• [Consegna 1]
Riscrivi tutti i record di localizzazione qui sotto mettendo "Select" al posto di "Open" e lasciando il resto invariato. Non includere le immagini nella risposta.

• [Estratto pagina]
○ ○ ○ ○

Jeremy Clarkson, emozionato addio prima dell'ultimo episodio di The Grand Tour
Il conduttore ripercorre sul Times i passaggi cruciali del trio delle auto più famoso al mondo
Adesso è finita per davvero, l'ultimo atto del trio "dei motori" più conosciuto al mondo è a 10 giorni dall'andare in scena. Il 13 settembre su Amazon Prime Video (qui per info) sarà disponibile l'ultimo episodio di The Grand Tour ambientato in Zimbabwe. "È emozionante", si è lasciato sfuggire il volto per eccellenza del trio, Jeremy Clarkson, nell'ultimo editoriale per il Times, in cui ripercorre un ventennio di automobili e di follie di fianco a Richard Hammond e James May tra BBC e Amazon Prime Video.
Dopo 36 anni trascorsi a parlare di auto in televisione sto mollando, sono troppo vecchio e ingombrante per salire sulle auto che mi piacciono e non ho voglia di guidare quelle che non mi piacciono – scrive Jeremy sul Times. Dopo 22 anni la mia collaborazione con Richard Hammond e James May volge al termine. […] Ciò che rende felici tutti e tre però è il modo in cui l'abbiamo conclusa: siamo atterrati sani e salvi, e anche delicatamente, sulle saline del Botswana, finendo così dove avevamo iniziato.
Credits immagine: thetimes.com
E dagli inizi parte il lungo congedo di Clarkson. Top Gear non nacque sotto una buona stella, inizialmente non ebbe grande seguito tanto che la BBC lo cancellò dal palinsesto. Jeremy propose di ripartire da tre cardini: di utilizzare un luogo inconsueto per uno studio televisivo, l'hangar che tutti conosciamo, di fare uno show con il pubblico e con delle celebrità (e dagli studi di Top Gear ne sono passate a centinaia), e di testare le auto su pista.

○ ○ ○ ○

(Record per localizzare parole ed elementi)
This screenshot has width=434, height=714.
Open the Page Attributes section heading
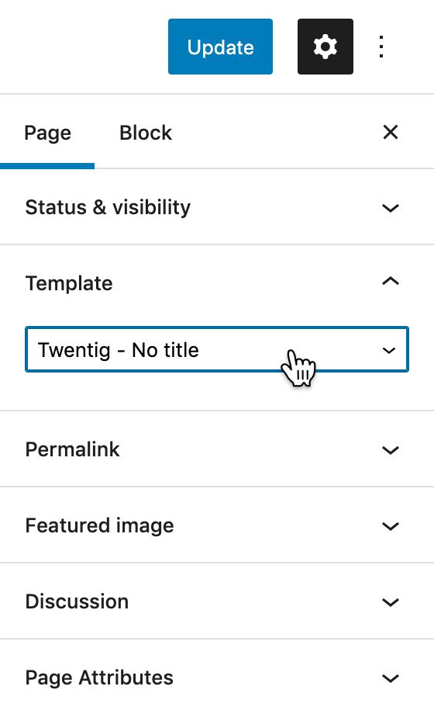pyautogui.click(x=99, y=678)
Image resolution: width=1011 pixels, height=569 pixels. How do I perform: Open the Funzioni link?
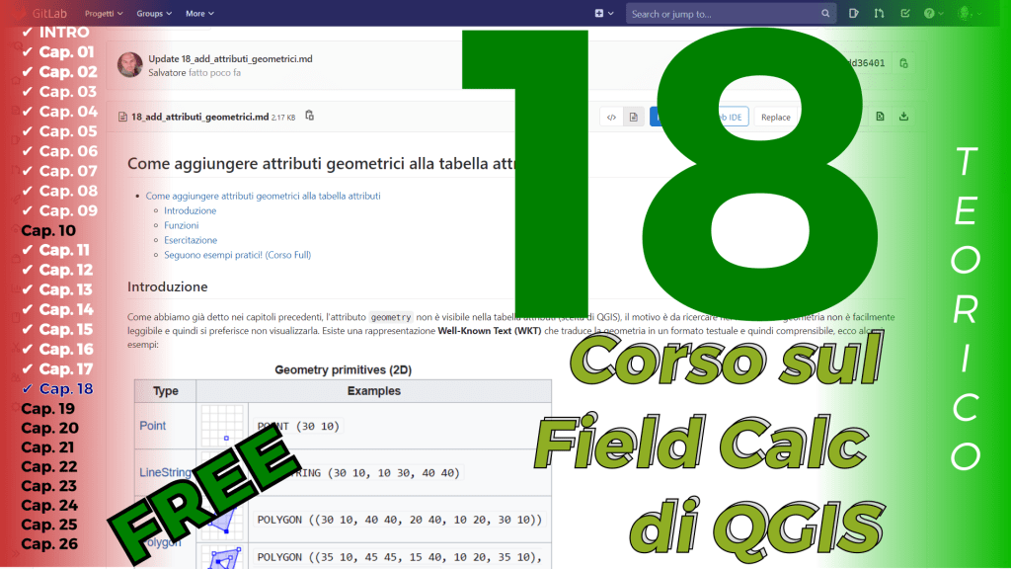point(181,225)
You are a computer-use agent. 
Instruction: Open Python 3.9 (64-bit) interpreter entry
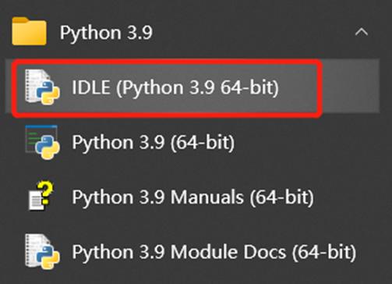(192, 142)
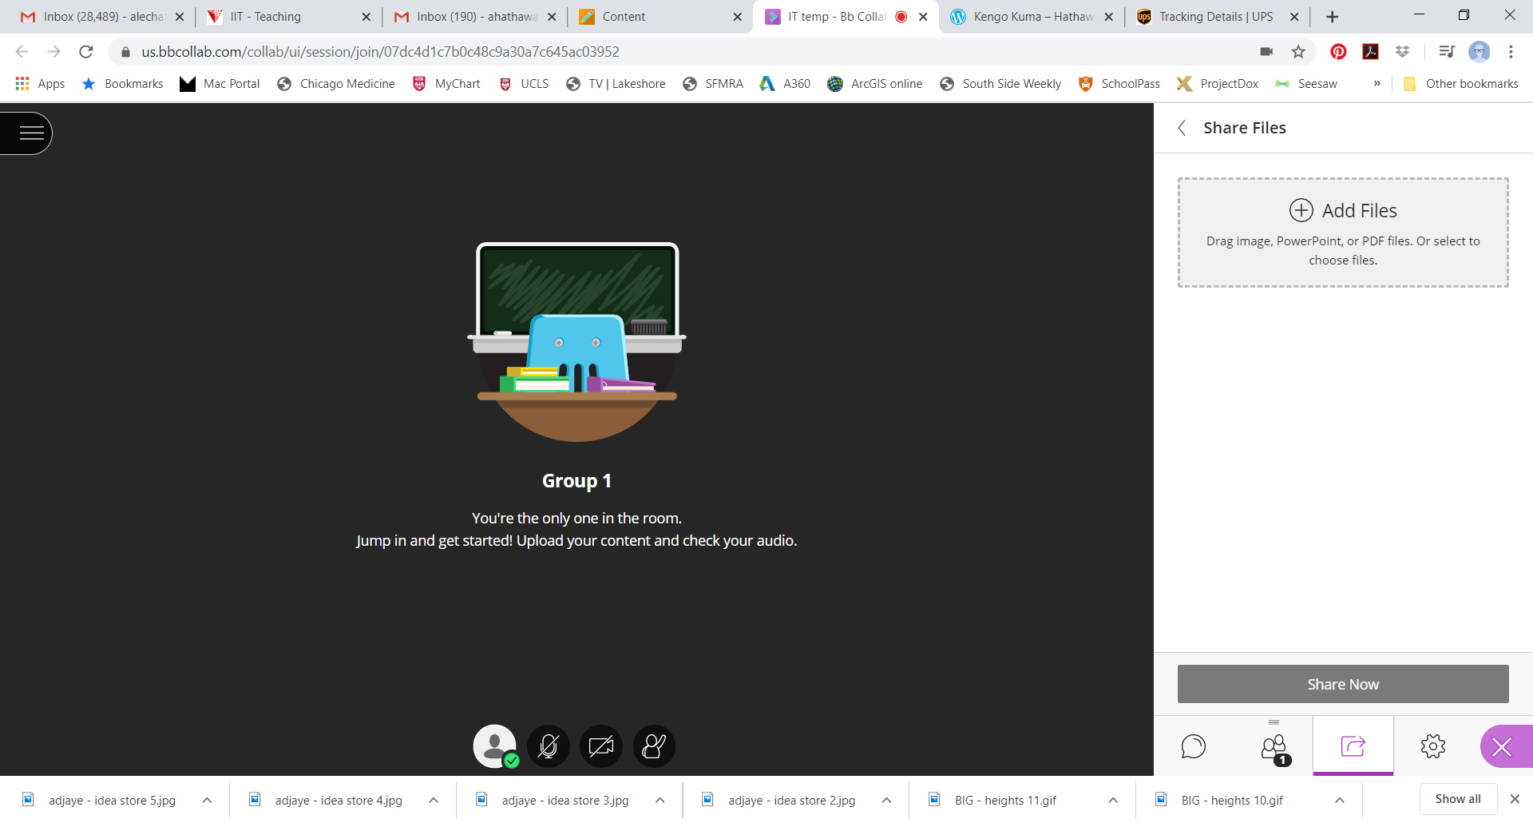Image resolution: width=1533 pixels, height=823 pixels.
Task: Go back from Share Files panel
Action: coord(1182,128)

○ ○ ○ ○

• [Consegna 2]
Elenca tutte le persone nominate nell'articolo sull'addio di Clarkson.

• [Risposta 1]
This screenshot has width=434, height=714.
Select the Page Attributes section heading
pyautogui.click(x=99, y=678)
Image resolution: width=1011 pixels, height=569 pixels. How do I perform: Select the Funzioni link?
point(181,225)
You are a computer-use agent. 
Instruction: Select Python 3.9 (64-bit) interpreter entry
(192, 142)
Image resolution: width=1533 pixels, height=823 pixels.
Task: Go back from Share Files panel
Action: coord(1182,128)

• [Risposta 2]
- Jeremy Clarkson
- Richard Hammond
- James May